Seriously... podcast presenter Rhianna Dhillon recommends Find Me a Cure, a new episode which might just reveal the path to a cure for a form of leukaemia.

There’s a ripple effect to cancer. There are physical and mental repercussions and from the moment of diagnosis they don’t stop coming. In my experience it’s almost impossible to think about every part of it at once. It’s like your head would explode if you could comprehend the multitude of consequences in one moment. Instead, it’s as if you have to grieve each moment as it comes.

Rhianna Dhillon

That’s why Find Me a Cure is such an essential listen – it’s one of those rare programmes about cancer that really describes what a drawn out, bewildering journey it can be. It walks you through the timeline from diagnosis to treatment.

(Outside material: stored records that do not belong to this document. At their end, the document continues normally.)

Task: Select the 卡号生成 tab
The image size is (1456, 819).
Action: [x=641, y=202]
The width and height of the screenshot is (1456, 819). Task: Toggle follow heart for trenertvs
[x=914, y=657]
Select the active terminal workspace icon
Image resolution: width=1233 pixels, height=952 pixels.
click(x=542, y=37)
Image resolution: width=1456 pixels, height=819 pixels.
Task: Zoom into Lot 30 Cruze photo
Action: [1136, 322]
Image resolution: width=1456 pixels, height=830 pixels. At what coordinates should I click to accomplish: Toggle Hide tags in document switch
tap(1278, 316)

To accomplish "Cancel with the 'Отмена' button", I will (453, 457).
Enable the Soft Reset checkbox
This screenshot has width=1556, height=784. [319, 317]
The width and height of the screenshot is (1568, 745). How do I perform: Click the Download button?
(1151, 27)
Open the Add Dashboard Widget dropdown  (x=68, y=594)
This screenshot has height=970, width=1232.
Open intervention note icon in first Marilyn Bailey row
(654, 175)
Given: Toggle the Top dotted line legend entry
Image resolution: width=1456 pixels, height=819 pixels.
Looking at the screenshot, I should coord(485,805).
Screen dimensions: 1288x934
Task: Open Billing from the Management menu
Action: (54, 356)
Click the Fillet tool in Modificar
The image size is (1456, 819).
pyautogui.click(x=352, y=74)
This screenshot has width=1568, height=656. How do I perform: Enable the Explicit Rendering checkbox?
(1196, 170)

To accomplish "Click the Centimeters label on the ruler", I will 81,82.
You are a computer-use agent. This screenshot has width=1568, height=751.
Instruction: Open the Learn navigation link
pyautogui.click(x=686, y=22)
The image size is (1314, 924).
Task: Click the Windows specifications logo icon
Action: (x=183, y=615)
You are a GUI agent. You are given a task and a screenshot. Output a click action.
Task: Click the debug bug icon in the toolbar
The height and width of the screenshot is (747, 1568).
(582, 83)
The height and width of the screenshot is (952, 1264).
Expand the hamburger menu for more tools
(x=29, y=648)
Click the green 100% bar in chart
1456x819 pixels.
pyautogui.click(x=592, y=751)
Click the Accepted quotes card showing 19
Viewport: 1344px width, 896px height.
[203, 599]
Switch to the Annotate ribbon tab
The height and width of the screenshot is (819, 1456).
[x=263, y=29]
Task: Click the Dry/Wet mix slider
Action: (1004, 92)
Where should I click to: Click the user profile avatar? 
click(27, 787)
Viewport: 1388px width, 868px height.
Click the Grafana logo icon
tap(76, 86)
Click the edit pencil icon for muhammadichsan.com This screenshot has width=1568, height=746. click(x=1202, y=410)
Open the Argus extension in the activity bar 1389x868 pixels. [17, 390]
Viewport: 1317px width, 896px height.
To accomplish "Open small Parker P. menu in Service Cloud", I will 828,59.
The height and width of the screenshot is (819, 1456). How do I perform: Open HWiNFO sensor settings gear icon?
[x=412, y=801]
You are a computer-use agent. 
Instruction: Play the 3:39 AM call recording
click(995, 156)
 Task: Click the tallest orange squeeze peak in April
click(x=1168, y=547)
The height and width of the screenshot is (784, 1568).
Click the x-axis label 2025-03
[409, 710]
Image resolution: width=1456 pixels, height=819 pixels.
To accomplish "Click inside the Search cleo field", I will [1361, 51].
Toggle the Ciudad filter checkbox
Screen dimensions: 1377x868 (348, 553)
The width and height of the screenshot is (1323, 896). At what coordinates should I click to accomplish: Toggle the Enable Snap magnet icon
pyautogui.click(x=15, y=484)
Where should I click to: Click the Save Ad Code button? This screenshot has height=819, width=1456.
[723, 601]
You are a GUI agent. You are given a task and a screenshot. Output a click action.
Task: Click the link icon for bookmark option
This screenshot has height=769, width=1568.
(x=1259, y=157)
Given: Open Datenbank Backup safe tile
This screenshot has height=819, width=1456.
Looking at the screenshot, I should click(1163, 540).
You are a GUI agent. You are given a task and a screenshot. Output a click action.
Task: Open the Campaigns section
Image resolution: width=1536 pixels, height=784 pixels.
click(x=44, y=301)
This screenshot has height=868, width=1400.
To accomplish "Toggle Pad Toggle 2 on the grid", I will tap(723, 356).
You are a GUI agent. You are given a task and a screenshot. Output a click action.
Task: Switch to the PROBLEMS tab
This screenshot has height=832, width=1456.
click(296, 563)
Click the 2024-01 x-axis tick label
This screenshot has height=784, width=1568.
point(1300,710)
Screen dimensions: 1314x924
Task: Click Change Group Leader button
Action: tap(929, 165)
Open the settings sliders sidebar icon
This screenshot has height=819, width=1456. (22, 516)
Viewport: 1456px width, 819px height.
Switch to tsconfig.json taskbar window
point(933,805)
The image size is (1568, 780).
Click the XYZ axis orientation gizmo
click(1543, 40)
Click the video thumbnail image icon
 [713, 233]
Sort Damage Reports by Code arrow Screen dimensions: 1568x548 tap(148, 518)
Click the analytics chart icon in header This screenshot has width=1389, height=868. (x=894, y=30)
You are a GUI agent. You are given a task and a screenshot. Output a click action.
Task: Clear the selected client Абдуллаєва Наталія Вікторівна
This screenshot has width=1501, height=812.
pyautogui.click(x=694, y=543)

And to hope.

Presenter Simon Cox was at his desk when he received an urgent phone call from his GP, telling him to go to hospital straightaway. Suddenly, aged 37, he was starting down that path.

Simon was diagnosed with chronic lymphocytic leukaemia 13 years ago. CLL is a disease of the immune system and the most common form of leukaemia. Currently, it’s most frequently treated with chemotherapy.

In Find Me a Cure, Simon beautifully melds his experience of the disease with those of others as he follows a medical trial based at St James's Hospital in Leeds, which uses a unique combination of drugs to defeat CLL.

A cure for cancer?

Simon Cox reports on developments in the treatment of the most common form of leukemia.

Andy, one of the first patients to be recruited onto the trial, was extremely ill before joining.

“I started to lose my hearing, I had massively high temperatures, night sweats and my glands in my neck got as big as my head,” he says. “It was very scary. I started thinking, ‘Am I on my way out?’”

“It frightens you to death,” says Richard of his CLL diagnosis over a decade ago. “I probably went into denial.”

But now, thanks to Richard Hillman, Professor of Experimental haematology at St James’s Hospital, hope could be on the horizon.

"I've sat in front of patients for over 20 years who I know are going to die of CLL, and as a doctor that's really hard," he says. He hopes his new trial will mean having far fewer of these conversations.

When Seriously… spoke to the documentary producer Jim Frank, he told us “This is a good news cancer story. And we don’t get many of those.”

I couldn’t agree more and it’s well worth a listen. It made me feel like I can breathe again.